近年、従来の検定方法よりもさらに信頼性の高い手法が開発されています。これらの手法は、外れ値 (極端に大きいまたは小さい値) や不均一な分散に対してより強固です。

  • ブートストラップ法:
    • 手持ちのデータから何度も再サンプリング (データの再抽出) を行い、推定値の信頼区間を算出します。
    • 例: 手術時間のばらつきが大きい場合、平均手術時間の信頼区間を求める。
  • 順列検定:
    • データのグループ分けをランダムに入れ替えて、結果の差が偶然かどうかを判断します。
    • 例: 新薬と従来薬の効果の差が偶然なのかどうかを判断する。

統計学の発展に伴い、より柔軟で強力な手法が利用可能になっています。

    • 個人差や時間経過の影響を考慮できるモデルです。
    • 例: 同じ患者から繰り返し測定したデータの分析。

データが前提とする分布を満たさない場合、変数変換を行うことで、パラメトリック検定の適用が可能になる場合があります。

変換手法の例:

  • 対数変換: 大きな値の方に裾が長い分布を正規分布に近づけます。
    • 使用例: 医療費データの変換
  • Box-Cox変換: パラメータλを使ってデータの正規性を改善するための変換手法で、正規分布への変換を試みます。Reactivestat では、自動的に最適なパラメータを見つけてデータの歪みを調整します。

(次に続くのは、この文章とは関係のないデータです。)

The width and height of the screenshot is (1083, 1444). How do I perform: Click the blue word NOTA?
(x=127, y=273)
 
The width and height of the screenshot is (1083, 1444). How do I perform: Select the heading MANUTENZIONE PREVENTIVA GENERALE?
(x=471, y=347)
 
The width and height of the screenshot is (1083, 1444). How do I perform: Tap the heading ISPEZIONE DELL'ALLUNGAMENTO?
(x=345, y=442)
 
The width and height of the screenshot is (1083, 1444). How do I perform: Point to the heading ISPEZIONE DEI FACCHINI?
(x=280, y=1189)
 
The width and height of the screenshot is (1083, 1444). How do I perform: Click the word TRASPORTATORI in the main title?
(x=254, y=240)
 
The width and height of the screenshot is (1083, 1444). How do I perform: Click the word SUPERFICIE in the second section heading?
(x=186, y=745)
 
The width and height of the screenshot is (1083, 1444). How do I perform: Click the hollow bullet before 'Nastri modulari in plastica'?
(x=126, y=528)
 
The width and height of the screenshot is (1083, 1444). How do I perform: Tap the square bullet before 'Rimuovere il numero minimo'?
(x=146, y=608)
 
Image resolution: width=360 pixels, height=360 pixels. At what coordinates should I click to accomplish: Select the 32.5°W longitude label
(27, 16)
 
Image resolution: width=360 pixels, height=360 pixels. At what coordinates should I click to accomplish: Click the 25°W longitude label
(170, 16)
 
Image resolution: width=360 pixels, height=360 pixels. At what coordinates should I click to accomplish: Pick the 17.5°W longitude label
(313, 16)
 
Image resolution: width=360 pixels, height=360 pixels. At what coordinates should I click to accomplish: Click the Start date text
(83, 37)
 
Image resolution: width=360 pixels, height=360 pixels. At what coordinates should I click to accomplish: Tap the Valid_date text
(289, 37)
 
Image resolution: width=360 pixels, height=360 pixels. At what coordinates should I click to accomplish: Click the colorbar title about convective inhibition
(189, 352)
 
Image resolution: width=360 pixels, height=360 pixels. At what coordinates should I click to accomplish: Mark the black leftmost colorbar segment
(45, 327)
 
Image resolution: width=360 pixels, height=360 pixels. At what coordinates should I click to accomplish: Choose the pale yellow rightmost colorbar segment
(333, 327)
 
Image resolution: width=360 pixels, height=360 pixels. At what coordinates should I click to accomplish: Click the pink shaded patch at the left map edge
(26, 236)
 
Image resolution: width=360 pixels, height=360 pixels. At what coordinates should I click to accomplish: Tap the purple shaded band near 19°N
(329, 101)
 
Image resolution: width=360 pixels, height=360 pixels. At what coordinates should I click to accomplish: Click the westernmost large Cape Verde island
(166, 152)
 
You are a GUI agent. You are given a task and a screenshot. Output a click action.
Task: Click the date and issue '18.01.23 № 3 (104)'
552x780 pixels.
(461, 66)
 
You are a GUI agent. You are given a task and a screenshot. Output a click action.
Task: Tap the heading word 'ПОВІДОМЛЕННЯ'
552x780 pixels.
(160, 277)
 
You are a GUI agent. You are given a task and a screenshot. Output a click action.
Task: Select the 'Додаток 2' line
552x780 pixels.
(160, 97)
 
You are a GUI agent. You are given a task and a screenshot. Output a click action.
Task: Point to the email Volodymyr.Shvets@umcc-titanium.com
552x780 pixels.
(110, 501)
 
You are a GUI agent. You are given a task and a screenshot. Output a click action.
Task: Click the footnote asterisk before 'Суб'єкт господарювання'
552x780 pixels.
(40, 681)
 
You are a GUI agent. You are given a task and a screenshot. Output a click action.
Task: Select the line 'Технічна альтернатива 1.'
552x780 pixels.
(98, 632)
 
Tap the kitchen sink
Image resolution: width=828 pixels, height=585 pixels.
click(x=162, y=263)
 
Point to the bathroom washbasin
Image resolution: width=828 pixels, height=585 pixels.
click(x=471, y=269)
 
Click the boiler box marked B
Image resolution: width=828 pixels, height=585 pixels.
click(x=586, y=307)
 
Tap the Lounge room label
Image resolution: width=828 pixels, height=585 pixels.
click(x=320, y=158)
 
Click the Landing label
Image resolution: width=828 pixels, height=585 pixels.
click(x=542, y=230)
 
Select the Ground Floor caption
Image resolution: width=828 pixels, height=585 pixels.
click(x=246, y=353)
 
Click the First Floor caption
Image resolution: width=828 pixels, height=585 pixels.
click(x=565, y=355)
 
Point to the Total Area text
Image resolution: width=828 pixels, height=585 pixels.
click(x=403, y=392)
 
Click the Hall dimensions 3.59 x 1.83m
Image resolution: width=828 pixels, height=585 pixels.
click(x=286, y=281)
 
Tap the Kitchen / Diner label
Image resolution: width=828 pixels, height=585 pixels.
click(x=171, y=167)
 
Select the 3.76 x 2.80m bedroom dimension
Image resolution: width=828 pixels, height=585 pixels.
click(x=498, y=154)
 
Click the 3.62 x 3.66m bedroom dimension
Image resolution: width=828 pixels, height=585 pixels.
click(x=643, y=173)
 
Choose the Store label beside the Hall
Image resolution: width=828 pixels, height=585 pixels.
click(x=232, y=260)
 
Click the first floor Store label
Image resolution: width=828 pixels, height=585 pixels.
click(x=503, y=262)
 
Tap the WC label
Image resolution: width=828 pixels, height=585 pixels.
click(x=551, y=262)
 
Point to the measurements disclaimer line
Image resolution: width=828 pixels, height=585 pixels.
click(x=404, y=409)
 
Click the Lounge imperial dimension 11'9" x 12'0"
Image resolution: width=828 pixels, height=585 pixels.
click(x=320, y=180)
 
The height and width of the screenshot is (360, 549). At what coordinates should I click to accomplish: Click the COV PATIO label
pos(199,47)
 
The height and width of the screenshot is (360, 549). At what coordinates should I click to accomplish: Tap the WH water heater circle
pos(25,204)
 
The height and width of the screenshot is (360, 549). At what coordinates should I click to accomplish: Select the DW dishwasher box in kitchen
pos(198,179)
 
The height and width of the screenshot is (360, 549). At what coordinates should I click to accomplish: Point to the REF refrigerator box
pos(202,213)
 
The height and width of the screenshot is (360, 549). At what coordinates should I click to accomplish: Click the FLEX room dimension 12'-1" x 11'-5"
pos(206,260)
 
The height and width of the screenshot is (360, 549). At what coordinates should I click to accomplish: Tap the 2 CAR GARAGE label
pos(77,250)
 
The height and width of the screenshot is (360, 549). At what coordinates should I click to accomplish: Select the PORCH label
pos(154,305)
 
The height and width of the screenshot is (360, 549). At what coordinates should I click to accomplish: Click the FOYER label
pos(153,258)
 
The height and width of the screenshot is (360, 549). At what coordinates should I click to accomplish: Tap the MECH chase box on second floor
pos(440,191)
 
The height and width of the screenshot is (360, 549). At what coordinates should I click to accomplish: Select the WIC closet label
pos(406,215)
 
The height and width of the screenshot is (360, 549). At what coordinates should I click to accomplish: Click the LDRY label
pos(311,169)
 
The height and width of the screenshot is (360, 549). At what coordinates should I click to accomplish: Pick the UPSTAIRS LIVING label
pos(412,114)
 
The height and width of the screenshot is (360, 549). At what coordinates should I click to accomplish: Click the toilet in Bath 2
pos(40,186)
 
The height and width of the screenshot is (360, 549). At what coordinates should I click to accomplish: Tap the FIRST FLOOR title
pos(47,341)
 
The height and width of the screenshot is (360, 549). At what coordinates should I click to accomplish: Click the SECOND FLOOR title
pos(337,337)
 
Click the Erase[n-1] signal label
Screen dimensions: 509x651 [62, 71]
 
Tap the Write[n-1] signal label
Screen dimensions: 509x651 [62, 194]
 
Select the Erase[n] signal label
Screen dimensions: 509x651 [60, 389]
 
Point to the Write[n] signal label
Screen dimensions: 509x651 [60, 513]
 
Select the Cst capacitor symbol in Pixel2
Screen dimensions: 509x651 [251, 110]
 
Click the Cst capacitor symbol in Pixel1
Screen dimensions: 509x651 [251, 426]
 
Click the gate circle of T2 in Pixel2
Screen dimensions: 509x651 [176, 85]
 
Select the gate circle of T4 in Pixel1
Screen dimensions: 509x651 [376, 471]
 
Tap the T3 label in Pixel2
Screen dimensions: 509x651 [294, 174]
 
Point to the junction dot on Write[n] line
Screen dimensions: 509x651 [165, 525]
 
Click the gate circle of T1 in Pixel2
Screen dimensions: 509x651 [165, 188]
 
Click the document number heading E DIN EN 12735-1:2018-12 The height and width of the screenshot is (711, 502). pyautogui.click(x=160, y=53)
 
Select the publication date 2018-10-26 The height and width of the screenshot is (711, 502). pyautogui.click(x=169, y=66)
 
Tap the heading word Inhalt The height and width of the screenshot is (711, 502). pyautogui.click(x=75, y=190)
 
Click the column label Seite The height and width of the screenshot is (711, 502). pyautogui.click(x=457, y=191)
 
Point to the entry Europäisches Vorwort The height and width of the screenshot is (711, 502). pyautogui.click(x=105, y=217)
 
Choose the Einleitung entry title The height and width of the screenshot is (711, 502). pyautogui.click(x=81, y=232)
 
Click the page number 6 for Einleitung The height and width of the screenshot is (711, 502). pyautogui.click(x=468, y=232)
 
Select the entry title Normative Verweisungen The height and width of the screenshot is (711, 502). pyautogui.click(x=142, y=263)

注意: 変換後のデータの解釈には注意が必要です。 また、変換によってデータの性質が大きく変わる場合は、ノンパラメトリック検定の使用を検討してください。

  • データの性質を確認する
    • データは連続的か、それとも順序づけられたものか?
    • サンプルサイズは十分か? (一般的に30以上が望ましいですが、これは検定方法により異なります)
  • データの分布を確認する
  • 適切な検定方法を選択する
    • データが仮定通りの分布に従い、サンプルサイズが十分な場合: パラメトリック検定
    • データが仮定する分布に従わない、またはサンプルサイズが小さい場合: ノンパラメトリック検定
    • 分布の仮定が満たされない場合、変数変換を検討します。
    • より頑健な手法 (ブートストラップ法など) の使用も検討します。
  • Shapiro–Wilk検定などの正規性検定の結果だけで、パラメトリックにするかノンパラメトリックにするかを決めるべきではありません。
    • サンプルサイズの影響: 大きなサンプルでは、わずかな非正規性でも検出されやすくなります。
    • 検定の頑健性: 多くのパラメトリック検定は、軽度の非正規性には強いく、完全な正規性は必ずしも必要ありません。
    • 視覚的確認: ヒストグラムQ-Qプロットで分布を目で見て確認するのも大切です。
    • 変数変換の検討: 強い非正規性がある場合、変数変換を試してみるのも良いでしょう。サンプルサイズが大きければ (通常30以上) 多くの場合パラメトリック検定が使えます。
  • 研究の目的や仮説に合わせて適切な手法を選択することが重要です。
  • 統計的に有意な差が見られても、それが臨床的に意味のある差であるかどうかを慎重に検討する必要があります。
  • 複雑なデータ構造や研究デザインの場合、より高度な統計手法 (混合効果モデルなど) の使用を検討してください。
  • Brunner-Munzel検定のような、より頑健な手法の使用を検討することで、より信頼性の高い結果が得られる可能性があります。

パラメトリック検定とノンパラメトリック検定は、それぞれ異なる特徴と適用場面を持っています。
データの性質や研究の目的を十分に理解し、適切な手法を選択することで、より信頼性の高い研究結果を得ることができます。
実際の統計処理にあたっては、統計の専門家にアドバイスを求めることも重要です。